General Anthropology Division
Oral Presentation Session
Studies of engineering have approached the question of ethics through "public engagement" (Choy 2005, Ottinger 2013, Welker 2009) and "everyday work” (Bucciarelli 1994, Downey 1998). This paper contributes to these studies by attending to the tensions and confluences between engineers’ own ethical reflections on their work and understandings that approach ethics as political. Many possibilities emerge in where to locate “the ethical” while bringing what a practitioner herself thinks of as “ethical” together with what an ethnographic observer may have learned to see as such (Lambek et al. 2010, Lederman 2006). This paper interprets five different versions of an ethics code circulated by one Australian engineering society between 1974 and the present. I draw on more than fourteen months of ethnographic fieldwork exploring the communities of engineering practitioners in the geographic area that either do or do not overlap with the society’s membership, to consider the social status of these textual artifacts in the present. Studies of ethics codes illuminate how practitioners conceptually structure their own engagements with the interconnected, more-than-human media of their work.
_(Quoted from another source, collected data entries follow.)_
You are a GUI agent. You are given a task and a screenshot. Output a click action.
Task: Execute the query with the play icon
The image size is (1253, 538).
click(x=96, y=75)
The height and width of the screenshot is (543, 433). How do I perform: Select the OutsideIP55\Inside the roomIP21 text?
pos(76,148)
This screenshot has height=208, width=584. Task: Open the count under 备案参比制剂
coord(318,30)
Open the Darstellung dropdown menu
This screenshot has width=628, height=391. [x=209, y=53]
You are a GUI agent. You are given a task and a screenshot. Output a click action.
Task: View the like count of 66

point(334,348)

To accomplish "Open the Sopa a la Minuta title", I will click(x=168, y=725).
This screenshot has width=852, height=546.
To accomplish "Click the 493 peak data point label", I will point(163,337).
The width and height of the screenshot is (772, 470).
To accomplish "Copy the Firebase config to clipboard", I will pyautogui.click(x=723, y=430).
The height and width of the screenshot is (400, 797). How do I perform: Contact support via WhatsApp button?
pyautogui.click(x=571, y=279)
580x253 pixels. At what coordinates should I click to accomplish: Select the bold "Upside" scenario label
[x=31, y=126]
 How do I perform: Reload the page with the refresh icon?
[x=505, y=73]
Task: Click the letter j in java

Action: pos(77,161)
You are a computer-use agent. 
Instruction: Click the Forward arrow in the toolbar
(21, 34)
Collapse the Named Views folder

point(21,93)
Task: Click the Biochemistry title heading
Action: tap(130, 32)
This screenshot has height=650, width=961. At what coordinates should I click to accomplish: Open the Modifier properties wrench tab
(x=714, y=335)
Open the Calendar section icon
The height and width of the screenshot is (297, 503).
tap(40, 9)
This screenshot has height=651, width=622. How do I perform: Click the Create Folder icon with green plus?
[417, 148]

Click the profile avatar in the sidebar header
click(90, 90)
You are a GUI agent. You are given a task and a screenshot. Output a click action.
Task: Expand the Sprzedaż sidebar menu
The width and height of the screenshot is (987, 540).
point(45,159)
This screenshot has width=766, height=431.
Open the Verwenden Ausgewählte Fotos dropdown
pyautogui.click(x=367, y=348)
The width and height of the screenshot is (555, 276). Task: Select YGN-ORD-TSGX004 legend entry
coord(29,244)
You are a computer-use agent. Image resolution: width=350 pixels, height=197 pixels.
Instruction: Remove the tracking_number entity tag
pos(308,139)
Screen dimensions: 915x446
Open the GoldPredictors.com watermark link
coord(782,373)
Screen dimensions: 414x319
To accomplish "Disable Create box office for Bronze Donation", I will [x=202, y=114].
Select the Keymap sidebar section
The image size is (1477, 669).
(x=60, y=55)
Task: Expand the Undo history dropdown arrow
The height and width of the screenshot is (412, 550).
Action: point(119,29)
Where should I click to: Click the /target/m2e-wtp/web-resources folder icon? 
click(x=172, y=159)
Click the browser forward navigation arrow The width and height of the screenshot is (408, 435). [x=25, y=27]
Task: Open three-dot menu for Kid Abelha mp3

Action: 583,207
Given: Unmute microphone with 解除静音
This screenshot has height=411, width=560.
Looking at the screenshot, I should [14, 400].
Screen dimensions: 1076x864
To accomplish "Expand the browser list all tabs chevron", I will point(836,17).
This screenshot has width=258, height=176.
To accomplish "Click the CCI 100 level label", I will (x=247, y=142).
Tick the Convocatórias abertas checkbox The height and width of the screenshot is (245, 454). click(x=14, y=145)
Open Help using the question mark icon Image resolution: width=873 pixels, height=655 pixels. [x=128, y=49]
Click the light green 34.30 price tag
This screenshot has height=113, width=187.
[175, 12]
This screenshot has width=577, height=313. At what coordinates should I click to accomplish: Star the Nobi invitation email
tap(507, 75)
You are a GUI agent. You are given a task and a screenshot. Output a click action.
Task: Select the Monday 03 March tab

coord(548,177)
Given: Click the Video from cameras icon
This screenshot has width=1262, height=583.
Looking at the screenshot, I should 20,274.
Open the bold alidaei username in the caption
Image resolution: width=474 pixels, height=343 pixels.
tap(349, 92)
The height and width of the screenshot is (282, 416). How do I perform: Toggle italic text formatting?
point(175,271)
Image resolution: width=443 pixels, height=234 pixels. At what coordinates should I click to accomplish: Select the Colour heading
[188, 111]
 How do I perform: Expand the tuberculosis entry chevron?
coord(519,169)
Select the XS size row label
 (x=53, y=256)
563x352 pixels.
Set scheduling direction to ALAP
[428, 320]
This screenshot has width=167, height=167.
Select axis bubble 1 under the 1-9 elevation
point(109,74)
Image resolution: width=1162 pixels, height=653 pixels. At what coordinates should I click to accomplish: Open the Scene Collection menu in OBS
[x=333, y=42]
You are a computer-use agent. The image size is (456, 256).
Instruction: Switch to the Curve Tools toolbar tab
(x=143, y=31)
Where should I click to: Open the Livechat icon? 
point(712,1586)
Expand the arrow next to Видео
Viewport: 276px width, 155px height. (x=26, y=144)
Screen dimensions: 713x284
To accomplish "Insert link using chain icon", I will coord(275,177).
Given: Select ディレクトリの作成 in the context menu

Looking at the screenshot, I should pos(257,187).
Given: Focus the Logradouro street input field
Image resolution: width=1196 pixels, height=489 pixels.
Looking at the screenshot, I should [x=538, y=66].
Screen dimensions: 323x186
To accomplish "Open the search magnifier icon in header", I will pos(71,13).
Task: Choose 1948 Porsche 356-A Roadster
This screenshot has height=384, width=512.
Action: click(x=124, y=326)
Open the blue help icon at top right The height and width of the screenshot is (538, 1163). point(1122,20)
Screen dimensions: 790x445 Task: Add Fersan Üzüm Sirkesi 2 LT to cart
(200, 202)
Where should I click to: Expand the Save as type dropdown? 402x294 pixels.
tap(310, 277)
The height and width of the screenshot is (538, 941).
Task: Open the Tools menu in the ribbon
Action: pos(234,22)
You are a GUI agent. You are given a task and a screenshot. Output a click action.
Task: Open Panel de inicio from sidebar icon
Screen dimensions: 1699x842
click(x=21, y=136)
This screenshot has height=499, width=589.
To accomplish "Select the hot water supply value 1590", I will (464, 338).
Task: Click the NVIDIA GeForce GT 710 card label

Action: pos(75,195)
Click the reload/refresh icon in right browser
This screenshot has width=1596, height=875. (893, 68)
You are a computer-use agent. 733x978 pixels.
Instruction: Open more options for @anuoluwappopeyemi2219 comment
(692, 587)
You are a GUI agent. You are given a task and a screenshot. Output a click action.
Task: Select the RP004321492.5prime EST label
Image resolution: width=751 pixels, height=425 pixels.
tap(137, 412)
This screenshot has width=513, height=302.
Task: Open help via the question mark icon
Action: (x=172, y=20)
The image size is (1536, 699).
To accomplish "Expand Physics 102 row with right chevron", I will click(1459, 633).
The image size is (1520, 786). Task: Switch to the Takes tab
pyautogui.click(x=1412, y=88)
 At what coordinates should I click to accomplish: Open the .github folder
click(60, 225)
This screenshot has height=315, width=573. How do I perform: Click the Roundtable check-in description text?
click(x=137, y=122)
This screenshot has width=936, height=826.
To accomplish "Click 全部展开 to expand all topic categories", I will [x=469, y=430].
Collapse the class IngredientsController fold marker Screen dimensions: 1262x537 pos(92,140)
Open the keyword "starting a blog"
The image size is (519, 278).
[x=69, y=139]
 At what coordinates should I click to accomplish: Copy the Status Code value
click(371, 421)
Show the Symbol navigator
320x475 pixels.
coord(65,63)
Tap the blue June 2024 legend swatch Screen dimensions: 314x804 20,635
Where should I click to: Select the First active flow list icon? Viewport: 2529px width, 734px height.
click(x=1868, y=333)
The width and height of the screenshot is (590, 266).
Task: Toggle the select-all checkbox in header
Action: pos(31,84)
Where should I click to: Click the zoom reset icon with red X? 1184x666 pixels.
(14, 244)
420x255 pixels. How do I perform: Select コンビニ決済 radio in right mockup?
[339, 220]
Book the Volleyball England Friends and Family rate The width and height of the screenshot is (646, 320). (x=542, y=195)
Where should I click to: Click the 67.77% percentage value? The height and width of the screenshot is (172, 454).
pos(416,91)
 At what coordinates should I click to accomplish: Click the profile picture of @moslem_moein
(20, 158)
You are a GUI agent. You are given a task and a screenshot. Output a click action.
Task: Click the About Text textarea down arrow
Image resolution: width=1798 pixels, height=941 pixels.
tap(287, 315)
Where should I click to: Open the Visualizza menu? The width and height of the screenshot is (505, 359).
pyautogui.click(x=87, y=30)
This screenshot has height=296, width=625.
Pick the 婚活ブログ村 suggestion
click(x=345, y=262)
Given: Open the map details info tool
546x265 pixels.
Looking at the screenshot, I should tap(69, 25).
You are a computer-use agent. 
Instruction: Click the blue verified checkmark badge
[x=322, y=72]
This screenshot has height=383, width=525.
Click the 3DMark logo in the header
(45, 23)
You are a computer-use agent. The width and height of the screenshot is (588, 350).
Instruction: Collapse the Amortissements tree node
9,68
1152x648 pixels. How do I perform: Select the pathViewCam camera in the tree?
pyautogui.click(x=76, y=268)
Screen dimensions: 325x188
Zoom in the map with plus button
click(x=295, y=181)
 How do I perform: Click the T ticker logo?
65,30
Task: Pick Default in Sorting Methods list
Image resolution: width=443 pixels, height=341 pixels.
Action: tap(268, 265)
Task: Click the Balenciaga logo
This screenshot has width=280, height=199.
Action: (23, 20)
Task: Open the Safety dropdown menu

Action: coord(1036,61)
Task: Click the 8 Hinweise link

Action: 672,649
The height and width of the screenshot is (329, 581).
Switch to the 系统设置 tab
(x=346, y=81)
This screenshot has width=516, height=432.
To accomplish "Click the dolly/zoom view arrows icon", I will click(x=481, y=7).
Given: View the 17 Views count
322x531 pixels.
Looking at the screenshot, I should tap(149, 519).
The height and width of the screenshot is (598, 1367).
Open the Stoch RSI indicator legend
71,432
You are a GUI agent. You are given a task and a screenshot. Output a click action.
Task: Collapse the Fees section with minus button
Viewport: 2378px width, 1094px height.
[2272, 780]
Knowing that documents produced by institutionalized disciplines are active in processes of subject-formation, I describe how the versions of the codes construct the boundaries and the promises of “being ethical” for the engineering communities. I observe the mechanisms by which the documents produce a lacuna around the political efficacy of technoscientific practice (Mukerji 2009, Shapin and Schaffer 1985), and I consider the experienced limits of “disciplinarity” expressed by practitioners when discussing the codes.